You are just trading one principle with another principle – not the principle of curriculum based but the principles of experiential knowledge thereby you gain at a master level. So principles all around! Circular reasoning (the proposition to be proved is assumed implicitly or explicitly in one of the premises) Principle is rejected but is used implicitly here to prove the premise. How would one teach people the value of experiential knowledge, conduct, action and best practices but from some curriculum based agenda written or oral? Reason is self accountable, experience is arbitrary.
Shalom only comes through unity, unity is needed because of the diversity but not the diversity of experiences (these are variable and individualistic) but because of the diversity of thought, a property of reason. One can’t practice what he knows very little of.
At a church retreat recently, we asked 5 people in our community to tell us where they needed support. On the panel were the sheriff, First Call for Help Agency, Council for Aging, Chamber of Commerce, and the School Superintendent. Our church is now grappling with ideas that our members proposed to help meet our community needs with Christ’s love to bring shalom to our neighborhoods. How does this fit in to the 10,000 hours for mastery?
I think it is a struggle being trained and brought up in a culture to discover that our frames and methods are wrong. Even if we get to the difficult point of admitting our errors the confession, repudiation and corrective action of dismantling the old frames is a challenging dilemma to say the least!
Experiencing life, our work, our service and our worship (avodah) rightly done, ought to engage all of our senses…”taste and see that the Lord is good.”
For sure buts in the seats while we pour knowledge in your head is not it.
I am not sure Shalom requires unity. It seems Shalom is available to all as we see in the story of the Good Samaritan. It is a required practice of our faith if want humans to flourish…”if anyone is thirsty…”
Mike thanks for the good words…history majors shouldn’t do much math!
Jeffrey:
You are exactly right. I believe butts has two t’s, however. Businesspeople shouldn’t do much writing.

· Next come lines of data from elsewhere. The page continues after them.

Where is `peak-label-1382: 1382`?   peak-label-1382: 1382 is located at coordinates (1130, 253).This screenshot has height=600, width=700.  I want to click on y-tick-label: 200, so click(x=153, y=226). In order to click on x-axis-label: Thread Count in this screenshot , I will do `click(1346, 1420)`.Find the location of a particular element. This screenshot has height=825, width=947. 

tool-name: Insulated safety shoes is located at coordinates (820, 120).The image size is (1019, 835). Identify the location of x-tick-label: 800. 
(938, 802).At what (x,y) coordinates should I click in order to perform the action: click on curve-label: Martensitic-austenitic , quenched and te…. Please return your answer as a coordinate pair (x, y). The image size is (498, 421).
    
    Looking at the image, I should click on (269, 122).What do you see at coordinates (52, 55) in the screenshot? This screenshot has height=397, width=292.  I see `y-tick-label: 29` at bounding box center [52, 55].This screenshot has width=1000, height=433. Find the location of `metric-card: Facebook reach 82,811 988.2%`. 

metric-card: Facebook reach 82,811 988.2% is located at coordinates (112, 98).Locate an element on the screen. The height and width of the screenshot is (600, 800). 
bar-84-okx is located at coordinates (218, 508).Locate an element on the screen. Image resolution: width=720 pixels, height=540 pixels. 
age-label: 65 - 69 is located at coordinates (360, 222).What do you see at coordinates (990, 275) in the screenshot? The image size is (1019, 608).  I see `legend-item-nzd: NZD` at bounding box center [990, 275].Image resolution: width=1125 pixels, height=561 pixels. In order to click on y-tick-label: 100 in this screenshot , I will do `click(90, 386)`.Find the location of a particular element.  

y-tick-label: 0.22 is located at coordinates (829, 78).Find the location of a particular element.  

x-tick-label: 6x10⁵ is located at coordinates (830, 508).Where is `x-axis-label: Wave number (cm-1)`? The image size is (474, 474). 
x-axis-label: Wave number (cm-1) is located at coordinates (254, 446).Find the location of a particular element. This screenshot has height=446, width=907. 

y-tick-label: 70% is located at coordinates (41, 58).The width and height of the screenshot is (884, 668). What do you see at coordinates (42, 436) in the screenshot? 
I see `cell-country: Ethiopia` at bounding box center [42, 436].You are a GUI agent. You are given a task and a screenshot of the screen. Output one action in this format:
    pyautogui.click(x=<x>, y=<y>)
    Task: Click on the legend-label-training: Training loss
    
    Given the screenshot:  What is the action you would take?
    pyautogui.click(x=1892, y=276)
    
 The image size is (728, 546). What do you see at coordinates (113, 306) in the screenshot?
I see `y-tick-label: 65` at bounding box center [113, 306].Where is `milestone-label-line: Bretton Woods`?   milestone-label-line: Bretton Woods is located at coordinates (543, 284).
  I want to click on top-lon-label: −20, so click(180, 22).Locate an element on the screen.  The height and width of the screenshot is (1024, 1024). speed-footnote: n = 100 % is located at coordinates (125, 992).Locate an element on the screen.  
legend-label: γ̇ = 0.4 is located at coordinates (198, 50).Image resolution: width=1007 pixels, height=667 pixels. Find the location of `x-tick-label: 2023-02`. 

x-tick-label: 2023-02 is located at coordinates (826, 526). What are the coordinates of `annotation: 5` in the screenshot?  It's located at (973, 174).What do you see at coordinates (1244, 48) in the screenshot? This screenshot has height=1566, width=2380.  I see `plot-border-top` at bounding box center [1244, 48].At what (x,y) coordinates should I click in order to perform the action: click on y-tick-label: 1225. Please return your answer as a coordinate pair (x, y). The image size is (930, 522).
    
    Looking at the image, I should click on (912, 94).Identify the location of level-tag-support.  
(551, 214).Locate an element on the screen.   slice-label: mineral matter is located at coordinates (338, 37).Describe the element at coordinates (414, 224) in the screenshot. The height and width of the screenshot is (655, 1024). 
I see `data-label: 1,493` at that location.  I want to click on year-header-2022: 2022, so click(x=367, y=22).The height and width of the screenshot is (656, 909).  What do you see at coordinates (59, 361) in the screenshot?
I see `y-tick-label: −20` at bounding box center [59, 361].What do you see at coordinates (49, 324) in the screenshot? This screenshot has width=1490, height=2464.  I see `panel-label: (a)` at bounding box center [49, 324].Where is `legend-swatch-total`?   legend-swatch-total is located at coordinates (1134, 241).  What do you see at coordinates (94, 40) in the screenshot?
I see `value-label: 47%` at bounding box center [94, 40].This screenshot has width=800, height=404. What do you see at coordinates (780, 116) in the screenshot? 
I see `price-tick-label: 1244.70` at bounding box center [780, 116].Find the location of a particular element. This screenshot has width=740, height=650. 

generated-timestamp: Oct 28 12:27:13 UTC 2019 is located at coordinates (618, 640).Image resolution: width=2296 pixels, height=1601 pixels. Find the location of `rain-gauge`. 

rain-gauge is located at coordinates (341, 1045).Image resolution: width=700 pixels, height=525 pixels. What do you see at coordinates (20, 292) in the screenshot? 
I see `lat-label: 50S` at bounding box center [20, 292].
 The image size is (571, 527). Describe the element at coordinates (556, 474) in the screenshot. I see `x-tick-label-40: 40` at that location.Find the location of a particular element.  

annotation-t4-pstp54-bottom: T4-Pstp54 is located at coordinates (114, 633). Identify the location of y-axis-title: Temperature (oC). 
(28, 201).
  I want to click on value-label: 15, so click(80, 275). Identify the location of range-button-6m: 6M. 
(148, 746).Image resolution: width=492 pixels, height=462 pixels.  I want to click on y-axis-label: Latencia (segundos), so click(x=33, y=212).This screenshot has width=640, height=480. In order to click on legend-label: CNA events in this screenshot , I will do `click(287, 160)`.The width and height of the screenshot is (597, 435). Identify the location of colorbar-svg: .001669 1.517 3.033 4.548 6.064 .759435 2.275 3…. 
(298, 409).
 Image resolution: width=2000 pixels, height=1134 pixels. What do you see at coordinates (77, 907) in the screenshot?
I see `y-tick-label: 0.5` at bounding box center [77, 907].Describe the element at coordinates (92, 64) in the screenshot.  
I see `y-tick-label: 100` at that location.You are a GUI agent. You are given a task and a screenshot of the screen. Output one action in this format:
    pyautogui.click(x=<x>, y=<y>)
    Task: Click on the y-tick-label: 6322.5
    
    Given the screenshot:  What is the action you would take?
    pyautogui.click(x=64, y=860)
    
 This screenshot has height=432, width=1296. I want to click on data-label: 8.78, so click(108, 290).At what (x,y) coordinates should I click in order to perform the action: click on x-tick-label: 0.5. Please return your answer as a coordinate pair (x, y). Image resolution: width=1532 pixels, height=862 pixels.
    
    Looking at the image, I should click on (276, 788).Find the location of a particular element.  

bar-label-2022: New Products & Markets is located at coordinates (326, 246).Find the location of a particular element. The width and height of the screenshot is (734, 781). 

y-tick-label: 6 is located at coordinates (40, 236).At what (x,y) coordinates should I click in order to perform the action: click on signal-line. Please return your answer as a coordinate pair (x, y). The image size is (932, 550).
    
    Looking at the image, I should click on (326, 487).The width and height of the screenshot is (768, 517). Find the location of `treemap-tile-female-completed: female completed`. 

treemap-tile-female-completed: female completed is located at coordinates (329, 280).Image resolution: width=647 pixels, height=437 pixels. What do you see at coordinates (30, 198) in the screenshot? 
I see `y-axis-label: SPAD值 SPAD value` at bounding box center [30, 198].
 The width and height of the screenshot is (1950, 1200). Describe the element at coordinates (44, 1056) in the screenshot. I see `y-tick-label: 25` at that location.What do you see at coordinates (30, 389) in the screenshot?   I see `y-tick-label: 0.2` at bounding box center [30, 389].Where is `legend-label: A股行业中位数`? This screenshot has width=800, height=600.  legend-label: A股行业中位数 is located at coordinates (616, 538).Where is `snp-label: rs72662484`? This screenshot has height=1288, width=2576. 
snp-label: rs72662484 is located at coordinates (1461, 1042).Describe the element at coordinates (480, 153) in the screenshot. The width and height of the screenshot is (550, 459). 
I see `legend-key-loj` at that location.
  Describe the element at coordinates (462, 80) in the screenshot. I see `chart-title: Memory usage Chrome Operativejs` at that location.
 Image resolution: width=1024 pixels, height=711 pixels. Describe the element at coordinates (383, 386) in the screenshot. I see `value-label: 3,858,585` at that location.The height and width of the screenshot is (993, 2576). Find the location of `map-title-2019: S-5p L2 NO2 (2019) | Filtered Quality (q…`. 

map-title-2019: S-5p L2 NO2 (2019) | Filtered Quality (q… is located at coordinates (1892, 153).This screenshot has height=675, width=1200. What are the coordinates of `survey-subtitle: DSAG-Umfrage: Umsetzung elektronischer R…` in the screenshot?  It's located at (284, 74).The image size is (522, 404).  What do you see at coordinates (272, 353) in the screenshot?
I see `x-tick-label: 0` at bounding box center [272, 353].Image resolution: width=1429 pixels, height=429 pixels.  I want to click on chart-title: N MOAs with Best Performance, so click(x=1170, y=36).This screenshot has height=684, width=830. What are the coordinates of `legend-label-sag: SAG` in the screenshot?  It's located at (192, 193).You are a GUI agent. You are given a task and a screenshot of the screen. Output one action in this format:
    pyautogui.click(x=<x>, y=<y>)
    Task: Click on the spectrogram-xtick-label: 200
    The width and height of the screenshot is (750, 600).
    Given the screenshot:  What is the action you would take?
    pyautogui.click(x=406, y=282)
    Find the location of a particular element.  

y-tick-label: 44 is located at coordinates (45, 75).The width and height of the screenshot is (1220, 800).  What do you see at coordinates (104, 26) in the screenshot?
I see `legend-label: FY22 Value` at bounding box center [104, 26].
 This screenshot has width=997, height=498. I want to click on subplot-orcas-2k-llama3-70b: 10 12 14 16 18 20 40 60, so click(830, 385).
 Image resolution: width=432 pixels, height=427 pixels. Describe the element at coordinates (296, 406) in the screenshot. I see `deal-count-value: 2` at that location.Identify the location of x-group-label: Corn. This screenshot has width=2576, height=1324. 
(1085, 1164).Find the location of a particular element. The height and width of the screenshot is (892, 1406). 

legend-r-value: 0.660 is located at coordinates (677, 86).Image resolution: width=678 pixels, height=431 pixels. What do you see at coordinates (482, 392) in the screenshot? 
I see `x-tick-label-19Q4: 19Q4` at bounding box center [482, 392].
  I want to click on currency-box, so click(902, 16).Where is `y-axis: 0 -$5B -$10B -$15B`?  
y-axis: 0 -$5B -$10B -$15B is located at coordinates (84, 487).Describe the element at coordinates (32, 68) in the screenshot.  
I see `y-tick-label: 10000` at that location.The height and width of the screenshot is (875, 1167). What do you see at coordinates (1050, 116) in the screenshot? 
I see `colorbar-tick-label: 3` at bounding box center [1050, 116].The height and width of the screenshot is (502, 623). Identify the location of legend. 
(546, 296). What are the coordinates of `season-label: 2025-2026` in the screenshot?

As for mark’s comments, since I never refer to an “intellectual” approach, it is hard to know how to respond. The point is simply that we need to practice to instinctively do what is right. Practice, practice, practice. That includes the intellect and our rational instincts but also includes every other faculty. Mark, you seem to present dichotomies that make it difficult to keep these realities in tension.
Becky:
You win the Good Question of the Year Award. Your situation fits well with the 10,000 hour question. In the first place, the presence of these problems indicates “thy kingdom” has not come to the Sheriff’s department, the school, the Chamber of Commerce, etc. Solving these problems is loving our neighbors. But in today’s world, this requires proposing solutions in language that makes sense to those outside the faith. In practicing this over and over, your church will learn how street language is grounded in scripture. Mastery is beginning – but it’s not in learning principles. It’s in solving problems for all; not just the faith community. As your church gets results, it is improving lives, which is loving neighbors. Getting these results to become “second nature” in institutions is what also requires 10,000 hours of practice – since “culture” is whatever is second nature, or whatever we do out of habit. As your church learns to solve problem by talking in the language of the street and seeing it’s connection to scripture, mastery will result. But it will take about 10,000 hours and many solutions succeeding. Keep going… you’re off to a great start.